Without addressing the gap between what is required for water infrastructure investment and what is projected to occur with a continuation of existing policies will result in significant negative economic impacts. The ASCE Report graphically illustrates this current and future investment gap.
Without sufficient investment economic activity is projected to decline significantly in the next 30 years as shown below.
In addition the impacts on employment across a variety of sectors will be negatively impacted.
Each year the Rural Community Assistance Partnership works with over 2,000 rural communities on water, wastewater, solid waste, affordable housing and community development issues. Our staff across America sees the impacts of deferring or eliminating investments in water infrastructure. Rural communities support vital agricultural activities, oil and gas exploration and production, mineral extraction industries, forestry, recreation and a variety of other economic pursuits. With the expansion of broadband coverage to rural communities there are now more opportunities to locate internet dependent industries in these areas. Far too frequently the interdependence among rural and urban areas is overlooked. While the population in rural America may be small, rural economic activity impacts everyone regardless of their location. Watersheds that must be protected serve both rural and urban areas.

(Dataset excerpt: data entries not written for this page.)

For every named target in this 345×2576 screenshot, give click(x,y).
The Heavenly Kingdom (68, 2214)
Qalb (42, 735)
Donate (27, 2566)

Given the potential economic impacts of adequate water infrastructure investment, why are we as a nation so reluctant to make these investments? Material and construction costs will only increase and under the current economic climate the costs for borrowing will probably never be lower. Is this just a simple lack of awareness on the part of the public and our policy-makers? As we continue to neglect these investments other industrialized countries are more than doubling our level of investments. So will it take numerous outbreaks of water borne diseases (such as was the case in Milwaukee or Alamosa) to catch our attention? Will water dependent industries, including those involved with biofuels, be neglected or forced to look for other locations around the world? It has been repeated many times but it is still true that we are now reaping the diminishing benefits of infrastructure investments from 30-50 years ago. To ensure our future we must engage in meaningful discussions on these issues and bring in policy makers and legislators who can advocate for the level of infrastructure investment that is necessary to secure our continued economic prosperity.